:: Problem statement ::
The word to find is "logo". State how many lines below contain it, giving only the number.

(Saved data entries)
------------------------------------------------

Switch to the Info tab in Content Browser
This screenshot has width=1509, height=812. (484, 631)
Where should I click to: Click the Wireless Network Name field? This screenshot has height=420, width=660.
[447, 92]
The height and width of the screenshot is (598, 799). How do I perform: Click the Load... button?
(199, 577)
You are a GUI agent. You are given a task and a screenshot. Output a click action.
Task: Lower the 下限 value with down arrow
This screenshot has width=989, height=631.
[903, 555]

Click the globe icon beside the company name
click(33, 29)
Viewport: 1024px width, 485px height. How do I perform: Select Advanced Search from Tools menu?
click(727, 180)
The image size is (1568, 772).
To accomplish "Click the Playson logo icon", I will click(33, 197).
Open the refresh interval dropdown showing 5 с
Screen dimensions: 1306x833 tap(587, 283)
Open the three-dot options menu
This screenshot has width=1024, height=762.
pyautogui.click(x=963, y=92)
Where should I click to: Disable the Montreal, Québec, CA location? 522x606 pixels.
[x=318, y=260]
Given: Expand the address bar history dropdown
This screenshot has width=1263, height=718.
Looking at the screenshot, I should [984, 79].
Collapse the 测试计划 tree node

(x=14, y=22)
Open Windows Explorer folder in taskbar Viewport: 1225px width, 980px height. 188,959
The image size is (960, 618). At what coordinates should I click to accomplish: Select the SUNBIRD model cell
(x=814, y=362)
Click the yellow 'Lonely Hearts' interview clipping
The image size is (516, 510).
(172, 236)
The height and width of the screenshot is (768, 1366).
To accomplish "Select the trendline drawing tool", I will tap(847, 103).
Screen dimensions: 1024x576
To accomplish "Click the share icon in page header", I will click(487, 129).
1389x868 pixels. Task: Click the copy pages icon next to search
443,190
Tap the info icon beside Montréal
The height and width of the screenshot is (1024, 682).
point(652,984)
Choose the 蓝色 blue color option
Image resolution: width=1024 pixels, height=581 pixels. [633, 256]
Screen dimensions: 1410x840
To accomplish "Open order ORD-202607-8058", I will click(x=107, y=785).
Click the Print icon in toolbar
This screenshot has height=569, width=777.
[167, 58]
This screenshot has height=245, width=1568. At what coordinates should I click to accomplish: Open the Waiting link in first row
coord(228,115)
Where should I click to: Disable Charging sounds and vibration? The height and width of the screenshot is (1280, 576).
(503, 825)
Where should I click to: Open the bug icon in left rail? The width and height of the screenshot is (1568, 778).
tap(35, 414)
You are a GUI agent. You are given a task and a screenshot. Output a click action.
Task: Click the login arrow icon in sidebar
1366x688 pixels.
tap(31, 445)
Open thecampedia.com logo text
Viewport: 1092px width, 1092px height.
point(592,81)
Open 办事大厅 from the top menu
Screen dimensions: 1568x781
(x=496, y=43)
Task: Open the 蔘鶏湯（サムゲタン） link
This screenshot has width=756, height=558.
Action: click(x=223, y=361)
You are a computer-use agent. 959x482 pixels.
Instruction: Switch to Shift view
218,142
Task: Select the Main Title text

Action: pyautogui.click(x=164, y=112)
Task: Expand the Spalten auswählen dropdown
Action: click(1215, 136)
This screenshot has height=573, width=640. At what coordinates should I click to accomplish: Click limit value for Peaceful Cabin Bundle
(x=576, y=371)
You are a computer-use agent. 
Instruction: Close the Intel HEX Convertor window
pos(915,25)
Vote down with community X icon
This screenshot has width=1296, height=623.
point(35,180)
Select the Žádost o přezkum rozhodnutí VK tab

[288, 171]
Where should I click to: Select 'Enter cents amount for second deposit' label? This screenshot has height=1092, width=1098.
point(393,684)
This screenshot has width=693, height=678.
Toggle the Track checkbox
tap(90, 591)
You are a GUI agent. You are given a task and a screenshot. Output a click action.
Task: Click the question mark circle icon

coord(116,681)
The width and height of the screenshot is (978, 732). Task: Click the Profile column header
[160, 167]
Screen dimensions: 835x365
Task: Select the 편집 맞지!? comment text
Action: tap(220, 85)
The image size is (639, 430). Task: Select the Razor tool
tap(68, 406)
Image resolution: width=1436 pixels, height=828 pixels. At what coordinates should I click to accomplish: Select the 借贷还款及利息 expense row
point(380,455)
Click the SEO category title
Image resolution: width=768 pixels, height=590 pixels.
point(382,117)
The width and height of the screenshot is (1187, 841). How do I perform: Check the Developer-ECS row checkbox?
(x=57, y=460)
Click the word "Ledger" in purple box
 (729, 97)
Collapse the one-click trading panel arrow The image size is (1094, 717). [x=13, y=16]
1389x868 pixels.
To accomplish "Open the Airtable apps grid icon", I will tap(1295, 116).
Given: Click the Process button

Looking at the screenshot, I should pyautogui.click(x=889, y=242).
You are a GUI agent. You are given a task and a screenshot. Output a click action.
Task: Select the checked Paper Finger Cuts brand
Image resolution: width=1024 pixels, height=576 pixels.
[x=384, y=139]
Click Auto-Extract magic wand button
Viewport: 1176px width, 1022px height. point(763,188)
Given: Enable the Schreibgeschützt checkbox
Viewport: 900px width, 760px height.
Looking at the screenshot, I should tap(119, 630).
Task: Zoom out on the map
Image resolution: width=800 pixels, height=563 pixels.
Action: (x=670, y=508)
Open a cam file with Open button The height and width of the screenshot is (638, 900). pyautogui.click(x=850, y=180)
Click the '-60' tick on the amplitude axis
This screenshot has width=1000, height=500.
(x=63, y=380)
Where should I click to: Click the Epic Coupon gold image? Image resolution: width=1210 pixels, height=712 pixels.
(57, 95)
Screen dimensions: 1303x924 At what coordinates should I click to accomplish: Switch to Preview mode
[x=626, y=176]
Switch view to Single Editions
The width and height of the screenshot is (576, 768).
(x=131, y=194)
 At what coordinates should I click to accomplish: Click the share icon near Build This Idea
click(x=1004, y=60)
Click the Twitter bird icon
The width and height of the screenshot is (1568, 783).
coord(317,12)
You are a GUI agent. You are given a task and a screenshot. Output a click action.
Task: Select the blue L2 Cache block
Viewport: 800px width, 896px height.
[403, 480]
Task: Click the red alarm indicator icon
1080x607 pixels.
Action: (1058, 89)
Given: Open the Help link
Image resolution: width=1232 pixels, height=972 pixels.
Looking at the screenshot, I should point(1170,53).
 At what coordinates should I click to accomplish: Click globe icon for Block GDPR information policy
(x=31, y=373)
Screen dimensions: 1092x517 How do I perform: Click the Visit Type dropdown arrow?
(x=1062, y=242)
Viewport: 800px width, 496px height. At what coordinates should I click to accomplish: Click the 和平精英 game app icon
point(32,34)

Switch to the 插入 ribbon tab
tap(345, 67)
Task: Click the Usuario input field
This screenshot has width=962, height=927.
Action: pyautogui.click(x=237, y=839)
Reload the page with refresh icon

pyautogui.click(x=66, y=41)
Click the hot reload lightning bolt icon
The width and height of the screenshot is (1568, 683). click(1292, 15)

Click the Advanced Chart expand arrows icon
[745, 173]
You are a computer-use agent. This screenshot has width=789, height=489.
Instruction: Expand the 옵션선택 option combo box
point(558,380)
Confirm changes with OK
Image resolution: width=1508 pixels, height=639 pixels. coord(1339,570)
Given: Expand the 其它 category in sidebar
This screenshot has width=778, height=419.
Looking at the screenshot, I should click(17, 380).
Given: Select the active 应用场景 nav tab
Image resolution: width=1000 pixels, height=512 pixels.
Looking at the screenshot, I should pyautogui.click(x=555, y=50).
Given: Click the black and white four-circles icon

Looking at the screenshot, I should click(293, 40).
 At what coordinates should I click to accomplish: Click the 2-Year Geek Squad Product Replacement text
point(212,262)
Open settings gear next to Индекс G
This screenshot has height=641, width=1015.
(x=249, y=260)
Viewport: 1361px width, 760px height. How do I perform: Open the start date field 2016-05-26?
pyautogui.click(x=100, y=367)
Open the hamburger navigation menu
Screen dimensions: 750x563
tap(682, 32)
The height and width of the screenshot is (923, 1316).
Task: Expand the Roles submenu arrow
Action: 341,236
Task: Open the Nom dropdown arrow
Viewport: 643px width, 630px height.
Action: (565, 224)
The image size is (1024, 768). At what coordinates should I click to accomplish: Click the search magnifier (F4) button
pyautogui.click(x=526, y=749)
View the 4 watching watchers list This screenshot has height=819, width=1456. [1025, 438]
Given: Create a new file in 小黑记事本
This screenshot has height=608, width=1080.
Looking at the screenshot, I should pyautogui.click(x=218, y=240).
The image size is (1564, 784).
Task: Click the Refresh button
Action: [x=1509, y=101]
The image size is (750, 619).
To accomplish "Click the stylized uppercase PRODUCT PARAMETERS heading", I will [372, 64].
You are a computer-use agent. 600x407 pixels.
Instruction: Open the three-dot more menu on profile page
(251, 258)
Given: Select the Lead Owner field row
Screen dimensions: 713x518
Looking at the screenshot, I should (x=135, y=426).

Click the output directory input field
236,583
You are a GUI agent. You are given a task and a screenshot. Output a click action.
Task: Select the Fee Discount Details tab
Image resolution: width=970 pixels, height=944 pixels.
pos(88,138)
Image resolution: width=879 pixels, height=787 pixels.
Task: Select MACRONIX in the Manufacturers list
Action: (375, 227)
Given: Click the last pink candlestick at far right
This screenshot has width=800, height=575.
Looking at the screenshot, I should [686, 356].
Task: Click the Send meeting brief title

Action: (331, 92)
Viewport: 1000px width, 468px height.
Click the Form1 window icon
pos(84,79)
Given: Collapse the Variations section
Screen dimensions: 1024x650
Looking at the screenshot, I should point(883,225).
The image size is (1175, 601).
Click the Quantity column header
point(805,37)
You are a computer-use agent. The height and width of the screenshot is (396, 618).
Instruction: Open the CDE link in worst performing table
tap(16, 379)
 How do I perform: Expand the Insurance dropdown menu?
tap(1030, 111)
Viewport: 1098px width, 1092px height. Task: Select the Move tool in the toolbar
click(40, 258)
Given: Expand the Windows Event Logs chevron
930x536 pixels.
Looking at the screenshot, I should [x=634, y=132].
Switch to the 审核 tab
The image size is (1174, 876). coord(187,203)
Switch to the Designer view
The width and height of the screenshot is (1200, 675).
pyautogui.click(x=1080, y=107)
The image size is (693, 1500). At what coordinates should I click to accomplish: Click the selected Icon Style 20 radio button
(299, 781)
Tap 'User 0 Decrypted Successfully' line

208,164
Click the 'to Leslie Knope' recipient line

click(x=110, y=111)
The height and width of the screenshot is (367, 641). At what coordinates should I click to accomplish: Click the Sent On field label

------------------------------------------------

:: Task result ::
2